Data from global funds network Calastone shows that retail and other small investors moved £662mn out of equity funds in June. They poured £1.38bn into fixed-income and money-market funds, whose yields have been lifted by rising interest rates.
The shift comes as fears grow of a global recession in the second half of the year and as retail lenders come under scrutiny after failing to pass on the Bank of England interest rate, which was last week raised to 5 per cent, to their savings account customers.
“We are seeing a flight to safety [by UK investors] looking for better yield and shielding themselves from political and economic unrest,” said Edward Glyn, head of global markets at Calastone. “There is a question about whether banks are doing enough to offer decent interest rates to savers,” he added.
The average easy-access savings rate available across all UK banks is 2.45 per cent, according to Moneyfacts.
The data also shows that investors pulled £3.65bn from equity funds over the past 12 months and invested almost £10bn in fixed-income and money market funds.

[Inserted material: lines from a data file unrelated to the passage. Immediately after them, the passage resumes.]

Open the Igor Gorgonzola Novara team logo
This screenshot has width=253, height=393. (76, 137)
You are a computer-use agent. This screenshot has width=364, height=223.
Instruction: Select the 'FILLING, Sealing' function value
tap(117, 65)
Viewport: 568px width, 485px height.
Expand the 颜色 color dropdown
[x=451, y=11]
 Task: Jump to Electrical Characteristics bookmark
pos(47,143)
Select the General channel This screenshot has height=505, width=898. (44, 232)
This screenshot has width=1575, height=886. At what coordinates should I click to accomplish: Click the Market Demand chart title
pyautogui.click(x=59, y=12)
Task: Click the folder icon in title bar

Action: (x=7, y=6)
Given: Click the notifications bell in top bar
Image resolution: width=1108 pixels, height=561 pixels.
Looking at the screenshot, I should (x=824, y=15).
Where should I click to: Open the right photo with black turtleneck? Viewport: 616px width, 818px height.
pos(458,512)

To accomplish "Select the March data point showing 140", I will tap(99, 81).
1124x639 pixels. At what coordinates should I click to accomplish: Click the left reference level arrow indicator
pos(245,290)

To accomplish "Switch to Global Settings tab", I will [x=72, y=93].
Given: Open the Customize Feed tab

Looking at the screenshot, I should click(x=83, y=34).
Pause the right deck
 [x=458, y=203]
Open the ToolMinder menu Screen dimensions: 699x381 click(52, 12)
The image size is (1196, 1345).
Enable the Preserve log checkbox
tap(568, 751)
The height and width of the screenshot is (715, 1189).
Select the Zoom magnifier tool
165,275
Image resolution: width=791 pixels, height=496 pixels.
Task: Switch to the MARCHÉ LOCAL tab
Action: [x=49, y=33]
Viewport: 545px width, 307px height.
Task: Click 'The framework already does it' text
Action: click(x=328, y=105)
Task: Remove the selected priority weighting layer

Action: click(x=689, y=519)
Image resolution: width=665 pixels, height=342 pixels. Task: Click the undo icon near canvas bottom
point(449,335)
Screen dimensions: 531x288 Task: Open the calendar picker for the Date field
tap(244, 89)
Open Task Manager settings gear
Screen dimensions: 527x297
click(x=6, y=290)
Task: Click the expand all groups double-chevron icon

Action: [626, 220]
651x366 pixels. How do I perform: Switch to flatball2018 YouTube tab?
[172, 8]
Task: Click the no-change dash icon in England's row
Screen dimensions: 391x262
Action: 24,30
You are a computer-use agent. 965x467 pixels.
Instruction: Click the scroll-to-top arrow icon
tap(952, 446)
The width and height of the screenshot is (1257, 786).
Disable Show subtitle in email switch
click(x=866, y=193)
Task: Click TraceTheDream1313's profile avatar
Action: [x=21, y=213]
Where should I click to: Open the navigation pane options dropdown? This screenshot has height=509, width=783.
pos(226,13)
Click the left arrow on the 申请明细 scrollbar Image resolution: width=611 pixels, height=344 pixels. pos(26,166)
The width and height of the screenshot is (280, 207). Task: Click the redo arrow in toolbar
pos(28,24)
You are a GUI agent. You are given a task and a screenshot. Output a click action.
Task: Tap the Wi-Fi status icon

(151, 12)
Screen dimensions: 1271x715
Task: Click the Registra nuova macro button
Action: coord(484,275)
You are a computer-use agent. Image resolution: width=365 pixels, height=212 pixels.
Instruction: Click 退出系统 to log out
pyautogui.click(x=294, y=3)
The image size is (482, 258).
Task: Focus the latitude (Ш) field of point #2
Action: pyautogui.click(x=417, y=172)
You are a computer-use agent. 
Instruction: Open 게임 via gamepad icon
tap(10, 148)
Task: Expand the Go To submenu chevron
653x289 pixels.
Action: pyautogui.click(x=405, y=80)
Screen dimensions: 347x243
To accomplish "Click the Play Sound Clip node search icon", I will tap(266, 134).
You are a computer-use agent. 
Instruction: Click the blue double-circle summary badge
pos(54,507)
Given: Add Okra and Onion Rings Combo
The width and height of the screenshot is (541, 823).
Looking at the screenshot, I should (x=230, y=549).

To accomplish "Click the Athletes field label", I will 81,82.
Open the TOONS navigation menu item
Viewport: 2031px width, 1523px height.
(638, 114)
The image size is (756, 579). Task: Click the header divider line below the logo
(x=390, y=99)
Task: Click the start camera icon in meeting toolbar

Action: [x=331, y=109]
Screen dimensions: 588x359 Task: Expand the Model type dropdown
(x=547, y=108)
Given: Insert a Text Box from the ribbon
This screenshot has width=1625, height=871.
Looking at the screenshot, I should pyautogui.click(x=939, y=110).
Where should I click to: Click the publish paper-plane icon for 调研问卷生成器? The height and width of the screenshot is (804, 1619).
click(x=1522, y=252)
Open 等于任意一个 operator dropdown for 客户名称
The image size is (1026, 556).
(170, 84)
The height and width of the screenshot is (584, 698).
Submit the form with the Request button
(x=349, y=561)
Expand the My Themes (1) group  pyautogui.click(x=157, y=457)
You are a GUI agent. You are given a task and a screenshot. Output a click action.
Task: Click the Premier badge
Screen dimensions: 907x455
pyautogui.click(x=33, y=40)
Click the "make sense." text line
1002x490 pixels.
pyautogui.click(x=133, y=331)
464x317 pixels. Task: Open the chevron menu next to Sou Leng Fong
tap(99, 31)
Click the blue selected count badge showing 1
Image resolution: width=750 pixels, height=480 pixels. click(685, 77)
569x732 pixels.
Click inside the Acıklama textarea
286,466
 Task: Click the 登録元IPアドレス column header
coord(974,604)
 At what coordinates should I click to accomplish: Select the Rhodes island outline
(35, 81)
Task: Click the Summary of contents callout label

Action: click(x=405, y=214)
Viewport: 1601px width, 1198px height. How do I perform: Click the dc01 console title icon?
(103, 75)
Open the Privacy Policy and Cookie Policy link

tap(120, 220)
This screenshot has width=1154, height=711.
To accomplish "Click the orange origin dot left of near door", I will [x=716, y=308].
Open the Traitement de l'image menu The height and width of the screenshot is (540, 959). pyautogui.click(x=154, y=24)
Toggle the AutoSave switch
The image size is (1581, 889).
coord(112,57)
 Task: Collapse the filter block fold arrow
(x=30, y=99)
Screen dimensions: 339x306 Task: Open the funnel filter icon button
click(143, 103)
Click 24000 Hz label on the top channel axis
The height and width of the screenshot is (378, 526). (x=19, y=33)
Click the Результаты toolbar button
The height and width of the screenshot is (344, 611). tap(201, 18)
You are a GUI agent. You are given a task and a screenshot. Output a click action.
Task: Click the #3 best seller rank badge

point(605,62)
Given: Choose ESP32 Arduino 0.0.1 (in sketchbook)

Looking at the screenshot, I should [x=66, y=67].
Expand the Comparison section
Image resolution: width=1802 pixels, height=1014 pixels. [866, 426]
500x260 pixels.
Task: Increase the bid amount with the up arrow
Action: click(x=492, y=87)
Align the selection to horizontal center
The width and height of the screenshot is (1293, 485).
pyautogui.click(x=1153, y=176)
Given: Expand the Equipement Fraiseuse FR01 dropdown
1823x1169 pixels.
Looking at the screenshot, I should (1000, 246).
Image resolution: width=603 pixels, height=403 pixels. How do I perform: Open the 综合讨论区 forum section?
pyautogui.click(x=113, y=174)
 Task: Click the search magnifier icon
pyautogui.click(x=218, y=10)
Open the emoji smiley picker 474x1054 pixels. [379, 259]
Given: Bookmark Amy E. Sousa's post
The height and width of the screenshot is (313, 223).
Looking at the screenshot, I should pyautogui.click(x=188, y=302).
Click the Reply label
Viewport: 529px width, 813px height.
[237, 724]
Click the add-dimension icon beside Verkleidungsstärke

June marked the 25th consecutive month of outflows from UK equity funds and it was the “worst-ever month” for environmental, social and governance (ESG) funds, according to Glyn.
“We’re seeing this continual shift out of UK equities, the country continues to be incredibly unpopular with investors as we see a flight into global funds,” he said.
Meanwhile, investors put more than £500mn into UK money market funds in June alone, almost as much as the £670mn invested for the whole of 2022.
Data from Vanguard, one of the largest global providers of funds and exchange traded funds to retail investors, shows that investors put more than £200mn into Vanguard’s sterling denominated money market fund in the first six months of the year, exceeding the total amount managed by the fund at the beginning of the year.
Money market funds in the UK managed about £28bn in May 2023, according to data from Morningstar Direct, up from £26bn the month before.
The funds invest in relatively safe, liquid assets including short-term government debt and offer investors a liquid product with stable returns. Unlike bank deposits, however, they are not covered by any deposit protection scheme.
The Bank of England reported last week that consumers in May withdrew £4.6bn from banks and building societies, the highest level of household withdrawals on record.